Revista Brasileira de Epidemiologia
Print version ISSN 1415-790X
CUTOLO, André Antonio et al. Lutzomyia longipalpis (Diptera, Psychodidae) in the Basaltic Cuesta at the hydrographic basin of the Corumbataí River, Central East Region of the State of São Paulo, Brazil. Rev. bras. epidemiol. [online]. 2008, vol.11, n.2, pp. 336-339. ISSN 1415-790X. http://dx.doi.org/10.1590/S1415-790X2008000200015.
Cutaneous (LTA) and Visceral (LVA) American Leishmaniasis incidence is increasing in human and canine hosts, especially LVA, which is expanding throughout the State of São Paulo. Knowledge of the distribution and ecology of different sand fly species is essential for leishmaniasis epidemiological surveillance. The communication of new findings of vectors, mainly the main LVA vector Lutzomyia longipalpis, is mandatory for determination of these illnesses' transmission risk. In this study, sand flies were trapped in domiciliary, peridomiciliary and bushed areas, in different localities in rural areas of the Ipeúna and Itirapina counties, between October 2001 and February 2004. CDC automatic light traps were used from 18h to 8h, during 14 nights, resulting in 420 hours of captures.
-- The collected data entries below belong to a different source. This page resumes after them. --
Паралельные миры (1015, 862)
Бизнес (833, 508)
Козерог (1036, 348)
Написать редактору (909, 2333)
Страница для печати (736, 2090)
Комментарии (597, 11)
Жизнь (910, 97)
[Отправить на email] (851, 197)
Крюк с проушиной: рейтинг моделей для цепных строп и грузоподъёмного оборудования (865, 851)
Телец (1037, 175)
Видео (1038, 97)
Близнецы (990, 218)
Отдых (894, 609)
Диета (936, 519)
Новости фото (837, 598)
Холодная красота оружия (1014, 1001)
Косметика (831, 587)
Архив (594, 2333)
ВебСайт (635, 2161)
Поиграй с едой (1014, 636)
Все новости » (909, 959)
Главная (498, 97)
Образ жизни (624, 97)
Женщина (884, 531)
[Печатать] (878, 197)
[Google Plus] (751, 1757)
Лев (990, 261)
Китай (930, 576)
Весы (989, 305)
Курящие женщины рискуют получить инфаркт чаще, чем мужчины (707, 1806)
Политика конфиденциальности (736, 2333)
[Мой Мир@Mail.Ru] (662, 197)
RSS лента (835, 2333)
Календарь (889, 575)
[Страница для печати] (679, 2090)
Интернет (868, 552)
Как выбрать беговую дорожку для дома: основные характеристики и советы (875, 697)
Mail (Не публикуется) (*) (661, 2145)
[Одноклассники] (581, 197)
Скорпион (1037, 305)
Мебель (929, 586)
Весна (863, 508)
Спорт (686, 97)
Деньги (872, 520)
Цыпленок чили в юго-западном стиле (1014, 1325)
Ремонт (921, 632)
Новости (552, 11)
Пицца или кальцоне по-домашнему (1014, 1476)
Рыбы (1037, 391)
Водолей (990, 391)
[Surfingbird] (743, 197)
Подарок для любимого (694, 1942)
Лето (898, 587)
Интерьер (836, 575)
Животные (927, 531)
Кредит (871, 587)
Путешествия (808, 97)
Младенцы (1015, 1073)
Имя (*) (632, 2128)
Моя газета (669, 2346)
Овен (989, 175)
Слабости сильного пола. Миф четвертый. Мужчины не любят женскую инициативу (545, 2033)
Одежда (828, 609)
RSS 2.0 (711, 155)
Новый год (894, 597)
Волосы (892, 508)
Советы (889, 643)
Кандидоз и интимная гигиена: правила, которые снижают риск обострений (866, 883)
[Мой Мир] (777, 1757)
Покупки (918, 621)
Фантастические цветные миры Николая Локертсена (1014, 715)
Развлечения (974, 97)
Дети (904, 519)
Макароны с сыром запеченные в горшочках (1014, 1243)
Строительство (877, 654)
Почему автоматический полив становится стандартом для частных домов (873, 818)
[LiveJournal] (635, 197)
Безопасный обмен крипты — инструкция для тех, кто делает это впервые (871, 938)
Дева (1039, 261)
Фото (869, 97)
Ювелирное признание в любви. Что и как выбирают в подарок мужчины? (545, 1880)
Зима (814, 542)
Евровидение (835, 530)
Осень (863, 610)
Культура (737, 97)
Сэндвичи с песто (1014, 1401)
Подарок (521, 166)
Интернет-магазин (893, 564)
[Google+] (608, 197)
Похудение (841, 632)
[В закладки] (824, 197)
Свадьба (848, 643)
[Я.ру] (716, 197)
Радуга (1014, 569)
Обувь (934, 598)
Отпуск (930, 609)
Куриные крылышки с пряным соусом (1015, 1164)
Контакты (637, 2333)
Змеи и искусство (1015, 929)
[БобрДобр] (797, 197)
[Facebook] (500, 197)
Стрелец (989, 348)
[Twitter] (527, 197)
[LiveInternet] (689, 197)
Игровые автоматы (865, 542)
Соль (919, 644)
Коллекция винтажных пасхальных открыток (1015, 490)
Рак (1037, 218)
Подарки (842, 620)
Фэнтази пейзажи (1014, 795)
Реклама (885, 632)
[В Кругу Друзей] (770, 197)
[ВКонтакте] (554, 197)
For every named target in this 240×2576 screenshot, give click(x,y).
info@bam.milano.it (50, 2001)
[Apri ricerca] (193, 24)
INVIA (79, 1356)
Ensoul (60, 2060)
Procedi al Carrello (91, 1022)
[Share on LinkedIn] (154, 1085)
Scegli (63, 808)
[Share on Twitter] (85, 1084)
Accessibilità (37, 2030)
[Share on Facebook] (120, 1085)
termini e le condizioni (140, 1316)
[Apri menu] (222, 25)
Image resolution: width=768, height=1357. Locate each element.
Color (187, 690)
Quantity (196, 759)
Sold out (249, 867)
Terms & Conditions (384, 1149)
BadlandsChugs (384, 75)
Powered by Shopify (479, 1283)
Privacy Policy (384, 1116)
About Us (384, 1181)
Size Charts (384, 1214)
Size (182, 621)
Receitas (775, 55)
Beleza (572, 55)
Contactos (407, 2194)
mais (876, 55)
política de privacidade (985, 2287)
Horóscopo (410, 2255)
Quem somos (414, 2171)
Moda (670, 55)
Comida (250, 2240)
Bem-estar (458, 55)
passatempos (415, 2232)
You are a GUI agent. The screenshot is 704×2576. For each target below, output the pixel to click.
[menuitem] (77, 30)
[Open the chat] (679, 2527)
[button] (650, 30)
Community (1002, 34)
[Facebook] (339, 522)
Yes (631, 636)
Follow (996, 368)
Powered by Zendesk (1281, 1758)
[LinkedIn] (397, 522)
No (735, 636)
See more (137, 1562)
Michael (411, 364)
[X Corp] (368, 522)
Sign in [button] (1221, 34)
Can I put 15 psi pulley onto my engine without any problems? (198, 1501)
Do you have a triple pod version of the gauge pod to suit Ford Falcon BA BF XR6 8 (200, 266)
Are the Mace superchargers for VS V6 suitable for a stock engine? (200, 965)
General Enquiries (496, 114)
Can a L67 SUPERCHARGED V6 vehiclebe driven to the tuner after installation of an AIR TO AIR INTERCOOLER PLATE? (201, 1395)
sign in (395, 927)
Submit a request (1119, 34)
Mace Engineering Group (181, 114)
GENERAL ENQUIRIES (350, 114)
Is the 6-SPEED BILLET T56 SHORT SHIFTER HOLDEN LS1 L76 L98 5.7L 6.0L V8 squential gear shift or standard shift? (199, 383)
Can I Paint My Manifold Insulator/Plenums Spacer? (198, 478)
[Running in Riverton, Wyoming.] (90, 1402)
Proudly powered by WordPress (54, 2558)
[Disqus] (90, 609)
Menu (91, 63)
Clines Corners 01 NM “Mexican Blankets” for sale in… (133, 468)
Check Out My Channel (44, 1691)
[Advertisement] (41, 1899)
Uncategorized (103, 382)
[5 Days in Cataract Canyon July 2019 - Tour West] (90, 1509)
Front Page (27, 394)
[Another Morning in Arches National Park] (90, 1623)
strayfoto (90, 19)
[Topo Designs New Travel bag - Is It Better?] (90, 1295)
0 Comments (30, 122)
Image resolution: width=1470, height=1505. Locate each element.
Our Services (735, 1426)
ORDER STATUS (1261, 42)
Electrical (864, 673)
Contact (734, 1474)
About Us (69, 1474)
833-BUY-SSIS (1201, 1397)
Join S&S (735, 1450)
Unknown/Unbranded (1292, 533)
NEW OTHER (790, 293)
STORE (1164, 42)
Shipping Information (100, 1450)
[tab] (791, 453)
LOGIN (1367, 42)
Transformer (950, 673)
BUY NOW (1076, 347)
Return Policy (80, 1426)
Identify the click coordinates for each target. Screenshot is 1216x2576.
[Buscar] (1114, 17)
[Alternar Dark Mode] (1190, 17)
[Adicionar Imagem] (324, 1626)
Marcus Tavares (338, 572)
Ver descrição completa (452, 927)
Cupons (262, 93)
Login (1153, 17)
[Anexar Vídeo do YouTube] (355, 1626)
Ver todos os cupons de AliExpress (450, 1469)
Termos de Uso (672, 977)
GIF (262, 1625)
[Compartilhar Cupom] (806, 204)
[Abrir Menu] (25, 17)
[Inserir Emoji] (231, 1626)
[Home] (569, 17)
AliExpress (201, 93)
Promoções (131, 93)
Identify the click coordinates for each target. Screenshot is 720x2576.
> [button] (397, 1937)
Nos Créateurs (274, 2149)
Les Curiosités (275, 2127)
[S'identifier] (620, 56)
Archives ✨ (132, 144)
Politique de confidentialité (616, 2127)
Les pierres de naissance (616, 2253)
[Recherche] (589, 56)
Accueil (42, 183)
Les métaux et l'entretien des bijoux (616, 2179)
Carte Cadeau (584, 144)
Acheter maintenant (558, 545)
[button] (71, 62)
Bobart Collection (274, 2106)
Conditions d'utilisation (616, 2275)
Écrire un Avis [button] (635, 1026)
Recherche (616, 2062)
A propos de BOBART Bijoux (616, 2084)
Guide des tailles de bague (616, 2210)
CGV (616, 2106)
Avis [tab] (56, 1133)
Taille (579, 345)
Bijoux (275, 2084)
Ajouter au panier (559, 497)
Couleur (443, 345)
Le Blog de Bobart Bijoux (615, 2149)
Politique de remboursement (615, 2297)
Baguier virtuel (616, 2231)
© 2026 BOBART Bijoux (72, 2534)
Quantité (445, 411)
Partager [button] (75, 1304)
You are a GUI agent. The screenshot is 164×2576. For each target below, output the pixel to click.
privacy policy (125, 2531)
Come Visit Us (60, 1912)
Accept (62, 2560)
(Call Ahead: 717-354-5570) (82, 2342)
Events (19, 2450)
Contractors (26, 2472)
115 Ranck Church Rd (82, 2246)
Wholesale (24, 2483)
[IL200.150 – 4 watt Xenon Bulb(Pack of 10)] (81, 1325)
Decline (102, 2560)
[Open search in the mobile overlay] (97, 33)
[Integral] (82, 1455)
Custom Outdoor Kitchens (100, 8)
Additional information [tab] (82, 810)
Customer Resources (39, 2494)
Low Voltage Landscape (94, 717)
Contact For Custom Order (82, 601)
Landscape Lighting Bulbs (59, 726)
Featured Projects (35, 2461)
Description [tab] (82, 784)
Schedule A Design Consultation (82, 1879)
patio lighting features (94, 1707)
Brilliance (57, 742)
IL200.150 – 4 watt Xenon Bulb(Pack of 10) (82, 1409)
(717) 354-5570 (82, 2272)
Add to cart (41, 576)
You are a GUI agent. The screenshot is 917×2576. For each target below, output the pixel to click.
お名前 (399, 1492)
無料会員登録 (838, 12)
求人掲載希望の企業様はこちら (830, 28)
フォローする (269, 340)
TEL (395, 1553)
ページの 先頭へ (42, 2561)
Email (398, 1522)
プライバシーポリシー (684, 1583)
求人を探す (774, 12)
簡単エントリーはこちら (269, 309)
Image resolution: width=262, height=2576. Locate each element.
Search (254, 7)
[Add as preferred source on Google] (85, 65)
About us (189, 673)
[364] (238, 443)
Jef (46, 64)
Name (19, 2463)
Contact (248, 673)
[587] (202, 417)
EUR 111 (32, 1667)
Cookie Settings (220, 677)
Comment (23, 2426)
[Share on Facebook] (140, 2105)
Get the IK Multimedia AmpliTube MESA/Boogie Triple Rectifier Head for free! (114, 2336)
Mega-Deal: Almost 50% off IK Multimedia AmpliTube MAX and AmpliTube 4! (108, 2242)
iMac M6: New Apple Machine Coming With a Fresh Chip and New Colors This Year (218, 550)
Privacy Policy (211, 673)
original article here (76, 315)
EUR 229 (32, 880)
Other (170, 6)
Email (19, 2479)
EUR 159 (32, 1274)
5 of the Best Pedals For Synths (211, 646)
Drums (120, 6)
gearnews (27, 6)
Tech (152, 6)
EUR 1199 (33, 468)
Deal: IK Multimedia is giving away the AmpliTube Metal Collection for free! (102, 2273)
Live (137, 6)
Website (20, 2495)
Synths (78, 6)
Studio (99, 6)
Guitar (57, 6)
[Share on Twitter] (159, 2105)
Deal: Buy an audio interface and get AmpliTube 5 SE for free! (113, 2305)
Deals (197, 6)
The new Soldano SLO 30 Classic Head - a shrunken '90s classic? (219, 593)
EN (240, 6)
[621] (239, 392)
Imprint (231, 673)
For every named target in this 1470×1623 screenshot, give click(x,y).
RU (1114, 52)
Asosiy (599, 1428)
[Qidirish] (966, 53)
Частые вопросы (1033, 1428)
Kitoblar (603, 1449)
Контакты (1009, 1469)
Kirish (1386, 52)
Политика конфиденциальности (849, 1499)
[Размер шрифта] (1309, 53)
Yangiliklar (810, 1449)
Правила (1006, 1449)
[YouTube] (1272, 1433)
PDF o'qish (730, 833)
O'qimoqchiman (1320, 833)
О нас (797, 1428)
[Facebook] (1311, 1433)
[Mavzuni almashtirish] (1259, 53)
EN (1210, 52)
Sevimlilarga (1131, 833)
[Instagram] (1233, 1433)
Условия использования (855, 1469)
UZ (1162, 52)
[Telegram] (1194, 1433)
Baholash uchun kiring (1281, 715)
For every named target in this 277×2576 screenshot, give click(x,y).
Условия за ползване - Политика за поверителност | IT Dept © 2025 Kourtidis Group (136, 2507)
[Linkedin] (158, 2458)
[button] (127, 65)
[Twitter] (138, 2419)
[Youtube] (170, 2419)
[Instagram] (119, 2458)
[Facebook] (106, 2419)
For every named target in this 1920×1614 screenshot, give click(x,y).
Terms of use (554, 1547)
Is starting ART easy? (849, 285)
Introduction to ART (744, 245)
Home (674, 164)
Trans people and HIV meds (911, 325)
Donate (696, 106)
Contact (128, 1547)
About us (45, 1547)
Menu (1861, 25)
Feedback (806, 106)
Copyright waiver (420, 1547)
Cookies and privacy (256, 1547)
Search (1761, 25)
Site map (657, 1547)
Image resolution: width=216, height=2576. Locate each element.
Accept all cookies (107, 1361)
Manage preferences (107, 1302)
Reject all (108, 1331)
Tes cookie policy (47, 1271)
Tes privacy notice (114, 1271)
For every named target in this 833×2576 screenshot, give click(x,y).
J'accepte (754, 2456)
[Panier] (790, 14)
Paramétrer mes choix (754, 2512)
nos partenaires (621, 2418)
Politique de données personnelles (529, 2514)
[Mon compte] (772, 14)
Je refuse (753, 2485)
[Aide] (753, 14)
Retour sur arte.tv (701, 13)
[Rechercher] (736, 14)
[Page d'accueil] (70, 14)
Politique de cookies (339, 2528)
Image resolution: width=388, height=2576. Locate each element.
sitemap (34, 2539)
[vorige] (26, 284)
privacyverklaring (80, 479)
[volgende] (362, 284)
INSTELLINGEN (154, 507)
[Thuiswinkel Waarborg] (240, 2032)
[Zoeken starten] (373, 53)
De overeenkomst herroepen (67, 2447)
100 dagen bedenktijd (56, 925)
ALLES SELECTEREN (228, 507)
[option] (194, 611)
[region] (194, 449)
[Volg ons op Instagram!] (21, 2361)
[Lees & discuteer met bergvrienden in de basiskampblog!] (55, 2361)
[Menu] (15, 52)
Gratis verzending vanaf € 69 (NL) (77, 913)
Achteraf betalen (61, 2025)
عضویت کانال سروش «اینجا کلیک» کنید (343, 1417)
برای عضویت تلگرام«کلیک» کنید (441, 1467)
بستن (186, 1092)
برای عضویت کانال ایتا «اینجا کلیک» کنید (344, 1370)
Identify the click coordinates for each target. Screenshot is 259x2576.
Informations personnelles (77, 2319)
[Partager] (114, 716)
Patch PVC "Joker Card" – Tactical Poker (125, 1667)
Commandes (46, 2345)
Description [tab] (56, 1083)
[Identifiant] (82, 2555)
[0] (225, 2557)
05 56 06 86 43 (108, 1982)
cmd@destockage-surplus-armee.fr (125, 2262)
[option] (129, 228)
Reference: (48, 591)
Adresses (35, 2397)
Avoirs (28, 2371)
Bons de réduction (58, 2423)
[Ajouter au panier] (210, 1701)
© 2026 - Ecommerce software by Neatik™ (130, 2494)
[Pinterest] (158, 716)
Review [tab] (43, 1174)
A total of 177 specimens pertaining to twelve different species were sampled. The most abundant species was Nyssomyia neivai, pointed out as the main LTA vector in the State of São Paulo, which totaled 85.4% of the specimens trapped in Ipeúna. The finding of Lutzomyia longipalpis in a cave in Itirapina indicates the risk of LVA establishment in the area and the need for new local studies on its ecology, especially with regard to occupation of anthropic environments.
Keywords : Leishmaniasis; Vector ecology; Epidemiology; Transmission; Zoonosis; Sand flies.